Et comment justifiez-vous que cette baisse de l’impôt sur le revenu vienne s’ajouter aux nombreux autres milliards de cadeaux aux plus riches et aux grandes entreprises, accordés depuis le début du quinquennat et dont le montant ne cesse d’augmenter ? Au total, la suppression de l’ISF, la flat tax et la baisse de l’impôt sur les sociétés auront coûté, d’ici à la fin 2019, 30 milliards d’euros à l’État. Ce coût n’est même pas compensé par des mesures plus justes socialement ou par la suppression de niches fiscales inutiles, voire nocives, alors même que vous l’annonciez à grand renfort de publicité : seulement 600 millions d’euros en effet devraient être récupérés sur les 100 milliards que représentent les niches fiscales. Quant au crédit d’impôt recherche, j’invite M. Le Maire, qui en a vanté les mérites, à se référer aux excellentes réflexions de Joël Giraud, plus critiques encore que celles de la Cour des comptes.
Ainsi affaiblissez-vous l’État de manière importante. M. Le Maire a fanfaronné, disant sa fierté qu’aucun gouvernement n’ait autant réduit les dépenses publiques, tandis que M. Darmanin se félicitait d’avoir évité 40 milliards d’euros de dépenses. Mais cette économie aura une incidence négative pour la protection du climat et l’intérêt général.

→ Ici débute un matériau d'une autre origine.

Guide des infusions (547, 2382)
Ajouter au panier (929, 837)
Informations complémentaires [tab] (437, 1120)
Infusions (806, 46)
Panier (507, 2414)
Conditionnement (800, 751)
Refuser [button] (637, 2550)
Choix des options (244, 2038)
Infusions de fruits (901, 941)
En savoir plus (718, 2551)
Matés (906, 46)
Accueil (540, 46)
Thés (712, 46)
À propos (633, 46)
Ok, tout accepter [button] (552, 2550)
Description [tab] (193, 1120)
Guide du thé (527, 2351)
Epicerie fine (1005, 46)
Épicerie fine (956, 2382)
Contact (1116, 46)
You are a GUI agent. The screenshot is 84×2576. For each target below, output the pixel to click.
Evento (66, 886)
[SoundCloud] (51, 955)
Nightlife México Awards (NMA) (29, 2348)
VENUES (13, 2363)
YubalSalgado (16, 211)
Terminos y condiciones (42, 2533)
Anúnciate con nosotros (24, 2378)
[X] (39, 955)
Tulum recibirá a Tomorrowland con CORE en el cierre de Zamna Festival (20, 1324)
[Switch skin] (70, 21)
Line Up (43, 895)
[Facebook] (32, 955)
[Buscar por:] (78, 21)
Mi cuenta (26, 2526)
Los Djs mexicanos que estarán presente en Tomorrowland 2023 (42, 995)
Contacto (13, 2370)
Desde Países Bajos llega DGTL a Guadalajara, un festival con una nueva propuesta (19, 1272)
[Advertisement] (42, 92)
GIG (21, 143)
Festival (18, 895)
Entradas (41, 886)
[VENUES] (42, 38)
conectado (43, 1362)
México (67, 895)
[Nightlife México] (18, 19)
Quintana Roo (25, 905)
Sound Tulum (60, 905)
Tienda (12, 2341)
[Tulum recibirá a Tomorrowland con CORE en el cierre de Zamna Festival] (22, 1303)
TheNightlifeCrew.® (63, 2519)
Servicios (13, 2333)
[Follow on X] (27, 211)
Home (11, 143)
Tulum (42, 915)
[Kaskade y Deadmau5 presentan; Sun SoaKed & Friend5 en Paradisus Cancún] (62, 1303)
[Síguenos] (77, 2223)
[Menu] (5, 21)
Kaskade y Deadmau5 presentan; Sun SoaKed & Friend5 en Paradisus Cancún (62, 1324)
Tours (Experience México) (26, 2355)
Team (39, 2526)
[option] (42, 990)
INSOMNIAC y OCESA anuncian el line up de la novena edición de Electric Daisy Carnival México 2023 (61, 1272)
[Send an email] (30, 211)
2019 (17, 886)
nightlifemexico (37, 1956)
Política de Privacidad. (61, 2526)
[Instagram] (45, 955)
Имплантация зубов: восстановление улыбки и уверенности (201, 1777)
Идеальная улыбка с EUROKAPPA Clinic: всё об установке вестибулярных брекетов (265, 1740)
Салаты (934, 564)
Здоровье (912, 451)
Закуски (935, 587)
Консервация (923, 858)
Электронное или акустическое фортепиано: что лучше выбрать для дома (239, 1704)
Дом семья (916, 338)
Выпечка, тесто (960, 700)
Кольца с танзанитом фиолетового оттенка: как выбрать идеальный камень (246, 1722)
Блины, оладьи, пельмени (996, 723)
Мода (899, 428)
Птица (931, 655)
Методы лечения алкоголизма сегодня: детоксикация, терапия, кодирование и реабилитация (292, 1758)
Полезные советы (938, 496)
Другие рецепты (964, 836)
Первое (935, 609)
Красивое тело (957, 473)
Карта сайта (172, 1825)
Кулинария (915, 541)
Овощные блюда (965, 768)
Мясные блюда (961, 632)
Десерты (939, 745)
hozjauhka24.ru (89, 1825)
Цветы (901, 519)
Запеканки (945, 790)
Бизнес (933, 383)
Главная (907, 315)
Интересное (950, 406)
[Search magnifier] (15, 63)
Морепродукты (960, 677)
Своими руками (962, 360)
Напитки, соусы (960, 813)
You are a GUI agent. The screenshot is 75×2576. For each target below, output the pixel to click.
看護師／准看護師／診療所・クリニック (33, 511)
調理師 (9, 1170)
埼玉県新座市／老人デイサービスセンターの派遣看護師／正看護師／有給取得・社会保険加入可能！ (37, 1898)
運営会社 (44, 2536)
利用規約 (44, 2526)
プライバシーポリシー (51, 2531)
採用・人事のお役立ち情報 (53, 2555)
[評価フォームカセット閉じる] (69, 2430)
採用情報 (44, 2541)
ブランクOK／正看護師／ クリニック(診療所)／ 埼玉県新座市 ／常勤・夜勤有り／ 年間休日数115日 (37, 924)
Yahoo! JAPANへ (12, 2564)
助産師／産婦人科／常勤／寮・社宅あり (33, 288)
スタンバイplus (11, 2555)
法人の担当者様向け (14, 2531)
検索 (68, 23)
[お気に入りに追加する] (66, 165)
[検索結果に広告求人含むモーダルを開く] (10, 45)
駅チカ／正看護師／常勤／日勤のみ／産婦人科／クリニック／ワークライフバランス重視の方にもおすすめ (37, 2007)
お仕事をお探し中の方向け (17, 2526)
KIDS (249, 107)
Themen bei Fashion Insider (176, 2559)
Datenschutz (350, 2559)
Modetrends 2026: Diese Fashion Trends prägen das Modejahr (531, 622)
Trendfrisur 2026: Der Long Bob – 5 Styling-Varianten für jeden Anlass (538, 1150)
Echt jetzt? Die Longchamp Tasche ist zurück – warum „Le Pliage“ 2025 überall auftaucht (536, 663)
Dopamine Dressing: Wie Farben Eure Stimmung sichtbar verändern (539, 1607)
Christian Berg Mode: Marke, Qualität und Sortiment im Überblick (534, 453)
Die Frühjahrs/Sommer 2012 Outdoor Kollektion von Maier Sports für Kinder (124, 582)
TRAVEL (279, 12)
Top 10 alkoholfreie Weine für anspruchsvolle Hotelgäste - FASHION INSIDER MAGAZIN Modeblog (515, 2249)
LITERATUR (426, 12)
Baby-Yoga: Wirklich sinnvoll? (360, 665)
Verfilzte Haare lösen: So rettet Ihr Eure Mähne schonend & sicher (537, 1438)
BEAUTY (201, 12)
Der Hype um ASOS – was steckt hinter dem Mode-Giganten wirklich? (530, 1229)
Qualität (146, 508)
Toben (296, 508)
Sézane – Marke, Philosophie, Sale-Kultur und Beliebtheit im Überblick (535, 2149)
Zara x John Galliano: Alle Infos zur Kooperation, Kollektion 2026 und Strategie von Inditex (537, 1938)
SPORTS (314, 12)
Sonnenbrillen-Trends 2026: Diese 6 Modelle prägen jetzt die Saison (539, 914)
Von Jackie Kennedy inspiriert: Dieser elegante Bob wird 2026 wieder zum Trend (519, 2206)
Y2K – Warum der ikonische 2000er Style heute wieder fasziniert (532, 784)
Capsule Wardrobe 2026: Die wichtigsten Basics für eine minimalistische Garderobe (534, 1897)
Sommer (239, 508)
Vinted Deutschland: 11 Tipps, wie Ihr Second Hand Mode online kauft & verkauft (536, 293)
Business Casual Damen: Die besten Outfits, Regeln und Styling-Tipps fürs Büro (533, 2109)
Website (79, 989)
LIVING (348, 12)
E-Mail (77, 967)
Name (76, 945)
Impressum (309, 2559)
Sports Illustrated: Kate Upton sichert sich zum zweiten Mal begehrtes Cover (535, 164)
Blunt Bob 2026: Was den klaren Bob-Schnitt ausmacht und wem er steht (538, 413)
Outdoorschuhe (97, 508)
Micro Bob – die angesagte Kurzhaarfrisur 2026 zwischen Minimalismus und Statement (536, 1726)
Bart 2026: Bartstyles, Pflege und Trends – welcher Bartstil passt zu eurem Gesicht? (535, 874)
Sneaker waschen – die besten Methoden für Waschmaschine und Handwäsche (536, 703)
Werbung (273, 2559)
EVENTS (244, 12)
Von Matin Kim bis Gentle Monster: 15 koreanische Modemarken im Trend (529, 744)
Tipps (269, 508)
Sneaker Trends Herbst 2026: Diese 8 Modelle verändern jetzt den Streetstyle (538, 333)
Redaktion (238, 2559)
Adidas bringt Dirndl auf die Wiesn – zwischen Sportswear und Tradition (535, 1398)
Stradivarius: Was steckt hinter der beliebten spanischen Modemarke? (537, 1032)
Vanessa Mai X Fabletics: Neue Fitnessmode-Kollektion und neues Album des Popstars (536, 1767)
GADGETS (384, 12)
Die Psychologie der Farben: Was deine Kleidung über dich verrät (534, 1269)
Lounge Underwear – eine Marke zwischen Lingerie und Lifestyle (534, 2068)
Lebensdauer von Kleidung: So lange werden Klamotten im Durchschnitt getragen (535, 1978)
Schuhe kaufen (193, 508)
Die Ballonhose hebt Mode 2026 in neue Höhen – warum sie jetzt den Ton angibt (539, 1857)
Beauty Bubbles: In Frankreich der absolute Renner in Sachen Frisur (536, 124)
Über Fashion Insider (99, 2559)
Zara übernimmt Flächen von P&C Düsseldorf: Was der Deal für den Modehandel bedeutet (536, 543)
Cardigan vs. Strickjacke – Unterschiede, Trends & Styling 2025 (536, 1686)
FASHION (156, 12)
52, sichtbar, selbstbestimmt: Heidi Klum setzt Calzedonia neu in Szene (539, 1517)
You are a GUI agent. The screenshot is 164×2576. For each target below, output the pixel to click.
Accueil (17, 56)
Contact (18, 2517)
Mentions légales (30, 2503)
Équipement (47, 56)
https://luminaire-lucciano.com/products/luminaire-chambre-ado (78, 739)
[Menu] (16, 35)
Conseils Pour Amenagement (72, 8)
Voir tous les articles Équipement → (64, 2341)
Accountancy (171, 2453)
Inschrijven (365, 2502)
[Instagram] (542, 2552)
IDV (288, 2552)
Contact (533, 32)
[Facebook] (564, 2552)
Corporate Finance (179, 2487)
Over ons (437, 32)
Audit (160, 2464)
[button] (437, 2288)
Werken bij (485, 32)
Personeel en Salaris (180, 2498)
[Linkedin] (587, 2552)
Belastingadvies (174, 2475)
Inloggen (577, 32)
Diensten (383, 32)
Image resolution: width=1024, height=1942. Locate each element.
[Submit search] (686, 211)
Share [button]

Le bon sens élémentaire aurait dû vous conduire à épargner au moins les capacités des plus modestes à investir et la transition écologique.
Votre projet de loi de finances prévoit en effet la suppression de 1 073 postes équivalents temps plein en 2020, et de 5 000 d’ici à la fin du quinquennat, au ministère de la transition écologique et solidaire. Les syndicats, que j’ai auditionnés il y a peu pour mon rapport et qui ont créé un « conseil de défense » du ministère de l’écologie, le qualifient tous de ministère en voie de disparition et s’inquiètent de l’écart grandissant entre les objectifs affichés et les moyens alloués pour les atteindre.
Aussi, monsieur Darmanin, si vous voulez bien m’écouter – je n’ai pu le dire à Mme Borne lors des dernières questions au Gouvernement – je vous demande d’arrêter les entourloupes, pour utiliser un mot gentil, ou, pour utiliser un mot méchant, les mensonges. L’écologie ne se voit pas doter de 800 millions d’euros de crédits supplémentaires : cette augmentation est due pour 400 millions à la reprise de la dette de la SNCF – ce qui ne constitue pas un apport au budget – et pour 400 millions au transfert de la prime aux véhicules propres – qui apparaît, cette année, au programme 174 « Énergie, climat et après-mines ». Pas un centime d’euro supplémentaire n’est donc prévu : il s’agit, comme d’habitude, d’un enfumage.